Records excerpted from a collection
▼

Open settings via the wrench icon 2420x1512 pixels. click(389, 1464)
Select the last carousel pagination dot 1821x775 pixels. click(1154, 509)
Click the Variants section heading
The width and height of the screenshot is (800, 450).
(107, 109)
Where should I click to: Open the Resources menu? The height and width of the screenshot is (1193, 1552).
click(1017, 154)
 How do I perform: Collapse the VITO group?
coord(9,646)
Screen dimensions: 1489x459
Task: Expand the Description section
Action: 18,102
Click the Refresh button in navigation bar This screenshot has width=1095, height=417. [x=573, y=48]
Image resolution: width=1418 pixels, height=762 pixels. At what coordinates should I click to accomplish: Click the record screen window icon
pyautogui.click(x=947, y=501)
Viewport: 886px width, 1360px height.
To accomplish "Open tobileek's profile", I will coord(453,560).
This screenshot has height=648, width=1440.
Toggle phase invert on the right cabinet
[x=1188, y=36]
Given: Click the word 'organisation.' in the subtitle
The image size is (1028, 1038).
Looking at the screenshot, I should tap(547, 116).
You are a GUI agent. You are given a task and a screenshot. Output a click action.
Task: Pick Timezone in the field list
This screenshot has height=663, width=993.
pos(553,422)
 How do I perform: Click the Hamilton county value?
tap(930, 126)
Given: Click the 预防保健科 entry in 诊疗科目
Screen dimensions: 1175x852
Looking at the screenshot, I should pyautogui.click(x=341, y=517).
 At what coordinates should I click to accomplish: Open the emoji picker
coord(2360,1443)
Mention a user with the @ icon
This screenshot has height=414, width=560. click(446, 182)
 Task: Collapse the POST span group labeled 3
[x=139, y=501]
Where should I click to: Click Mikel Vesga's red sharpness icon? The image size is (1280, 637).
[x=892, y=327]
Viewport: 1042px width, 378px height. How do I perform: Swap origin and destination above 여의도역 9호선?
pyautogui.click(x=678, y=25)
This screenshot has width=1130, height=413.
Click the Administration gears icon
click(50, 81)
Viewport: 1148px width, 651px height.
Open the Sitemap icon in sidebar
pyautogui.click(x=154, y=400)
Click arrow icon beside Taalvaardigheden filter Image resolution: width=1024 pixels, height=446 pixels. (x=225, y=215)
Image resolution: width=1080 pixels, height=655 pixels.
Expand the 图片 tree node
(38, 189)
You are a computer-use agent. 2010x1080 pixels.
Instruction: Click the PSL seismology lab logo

▲

:: SET EXERCISE ::
Repeat the lines of the records above exactly, starting at the line that contains "Viewport: 886px width, 1360px height." and ending at the line that contains "tap(930, 126)".

:: CORRECT OUTPUT ::
Viewport: 886px width, 1360px height.
To accomplish "Open tobileek's profile", I will coord(453,560).
This screenshot has height=648, width=1440.
Toggle phase invert on the right cabinet
[x=1188, y=36]
Given: Click the word 'organisation.' in the subtitle
The image size is (1028, 1038).
Looking at the screenshot, I should tap(547, 116).
You are a GUI agent. You are given a task and a screenshot. Output a click action.
Task: Pick Timezone in the field list
This screenshot has height=663, width=993.
pos(553,422)
 How do I perform: Click the Hamilton county value?
tap(930, 126)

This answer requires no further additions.